2º. El perdón es un acto de generosidad, de grandeza, pero tenemos que estar atentos para no caer en la tentación de creernos superiores al que solicita el perdón.
3º. Perdonar a veces significa dejar que el otro siga su camino y ayudarle a que lo emprenda. El rey en la parábola no corona de honores a su deudor, ni le muestra un especial afecto; simplemente le perdona la deuda para que siga su camino.
4º. Perdonar significa muchas veces, como dice la primera lectura, renunciar a la venganza, sin quedarnos preocupados o en culpa por lo que sentimos hacia la persona que nos ofendió.
5º. La parábola nos plantea una pregunta a cada uno: ¿qué tengo que hacer para que el perdón que Dios u otra persona me haya ofrecido produzca algún fruto en mí vida?
6º. Al final del Evangelio se dice: “Esto mismo hará con ustedes mi Padre celestial si no perdona cada uno de corazón a su hermano”. Esta frase nos puede descorazonar en nuestro intento de perdonar.

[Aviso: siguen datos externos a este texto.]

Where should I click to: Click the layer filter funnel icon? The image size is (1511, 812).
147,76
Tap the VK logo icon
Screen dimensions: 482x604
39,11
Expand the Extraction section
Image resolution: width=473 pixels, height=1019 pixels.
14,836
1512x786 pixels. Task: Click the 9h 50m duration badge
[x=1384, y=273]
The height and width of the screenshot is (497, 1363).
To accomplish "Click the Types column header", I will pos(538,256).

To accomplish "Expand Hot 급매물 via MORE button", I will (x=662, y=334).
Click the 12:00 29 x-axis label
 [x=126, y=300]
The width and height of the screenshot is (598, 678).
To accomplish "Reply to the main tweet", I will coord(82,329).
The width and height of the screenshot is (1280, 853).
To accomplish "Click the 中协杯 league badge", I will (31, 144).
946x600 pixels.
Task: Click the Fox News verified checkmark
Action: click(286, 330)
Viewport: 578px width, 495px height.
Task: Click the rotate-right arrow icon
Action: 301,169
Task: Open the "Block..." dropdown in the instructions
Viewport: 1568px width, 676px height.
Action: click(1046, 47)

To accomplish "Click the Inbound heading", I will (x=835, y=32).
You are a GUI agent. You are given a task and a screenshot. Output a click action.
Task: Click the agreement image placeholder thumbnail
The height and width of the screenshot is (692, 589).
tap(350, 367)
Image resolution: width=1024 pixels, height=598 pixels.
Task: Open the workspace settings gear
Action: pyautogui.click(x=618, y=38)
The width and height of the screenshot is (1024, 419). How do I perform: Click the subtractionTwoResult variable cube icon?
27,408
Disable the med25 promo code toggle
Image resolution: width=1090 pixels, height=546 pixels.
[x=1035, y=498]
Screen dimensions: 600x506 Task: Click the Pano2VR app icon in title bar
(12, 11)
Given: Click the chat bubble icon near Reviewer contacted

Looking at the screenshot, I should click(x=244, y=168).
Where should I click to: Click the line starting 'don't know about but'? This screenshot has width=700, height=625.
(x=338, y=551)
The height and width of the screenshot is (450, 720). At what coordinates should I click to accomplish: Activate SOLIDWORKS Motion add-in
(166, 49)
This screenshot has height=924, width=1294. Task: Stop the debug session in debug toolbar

Y en realidad, perdonar es a veces, un verdadero milagro, que se obra por la fuerza de la oración, como dice el Catecismo: “no está en nuestra mano no sentir ya la ofensa y olvidarla; pero el corazón que se ofrece al Espíritu Santo cambia la herida en compasión y purifica la memoria transformando la ofensa en intercesión”.
Alegrémonos hermanos porque “el Señor es compasivo y misericordioso, lento a la ira y rico en clemencia” y nos perdona siempre, con tal que mantengamos la intención cierta de perdonar a quienes nos ofenden. Bien sabe Dios que toda reconciliación concreta es distinta y que necesitamos tiempos, procesos, oración y a veces mediaciones humanas que nos ayuden a llegar al perdón que llena nuestra alma de paz.